[EXERCISE] Would you repeat word for word the lines of the listing that follows, from the one with "Click the floppy" up to and including the one with "Task: Click the", and leave out the images?

[RECORDED DATA]
────
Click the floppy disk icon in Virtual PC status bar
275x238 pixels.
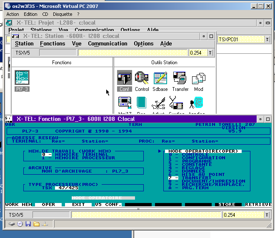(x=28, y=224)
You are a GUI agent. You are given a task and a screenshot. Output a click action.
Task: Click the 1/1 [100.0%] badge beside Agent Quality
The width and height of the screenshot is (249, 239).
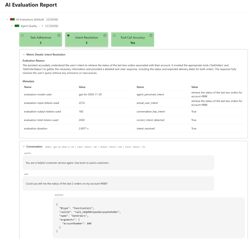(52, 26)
────
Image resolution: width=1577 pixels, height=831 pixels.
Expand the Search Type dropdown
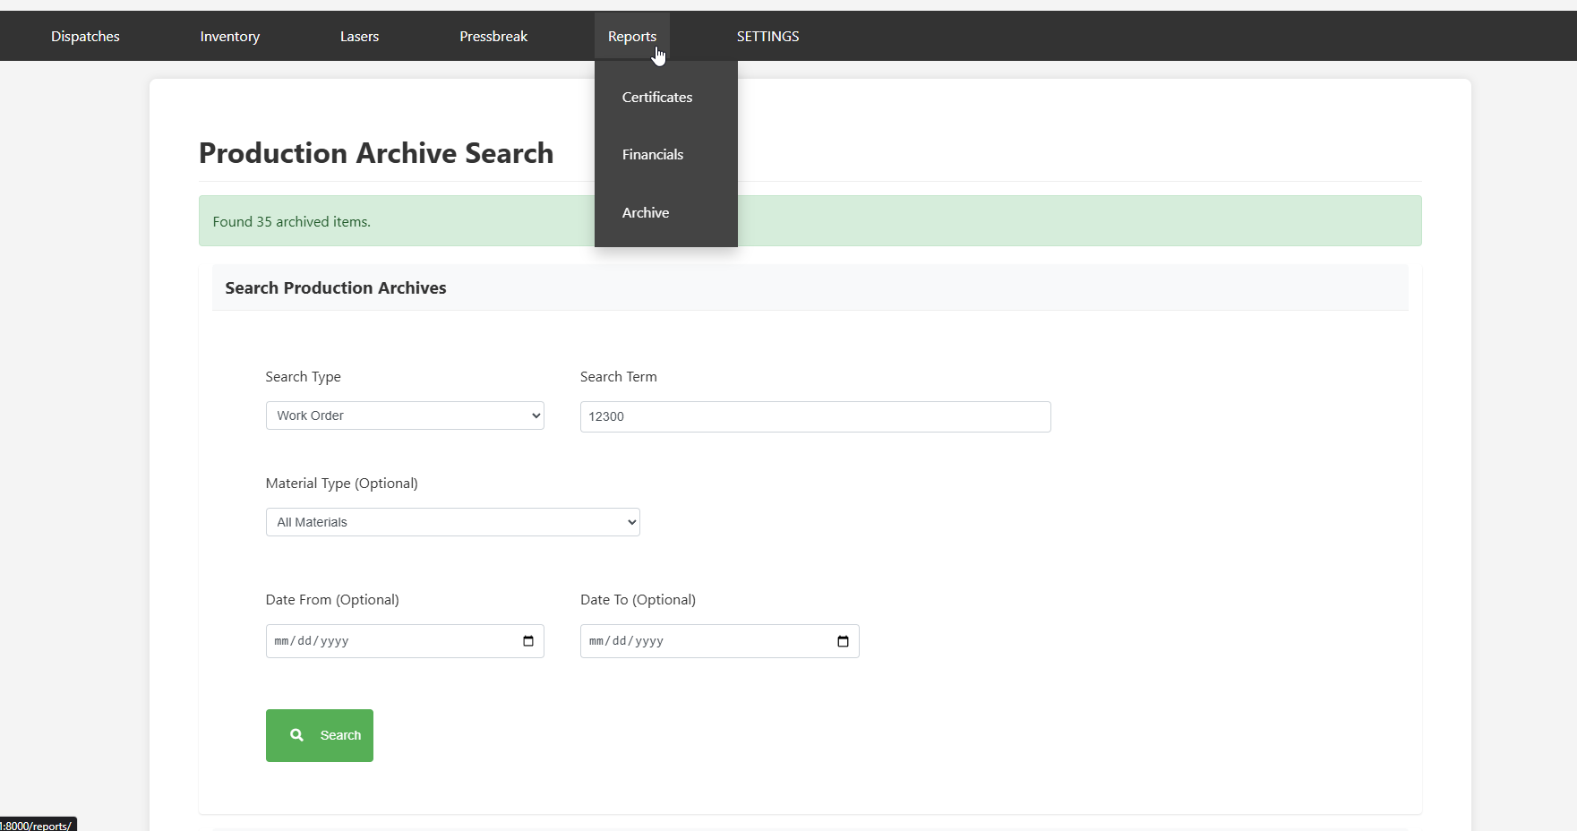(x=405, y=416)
────
[EXERCISE SOLUTION]
Click the floppy disk icon in Virtual PC status bar
275x238 pixels.
(x=28, y=224)
You are a GUI agent. You are given a task and a screenshot. Output a click action.
Task: Click the 1/1 [100.0%] badge beside Agent Quality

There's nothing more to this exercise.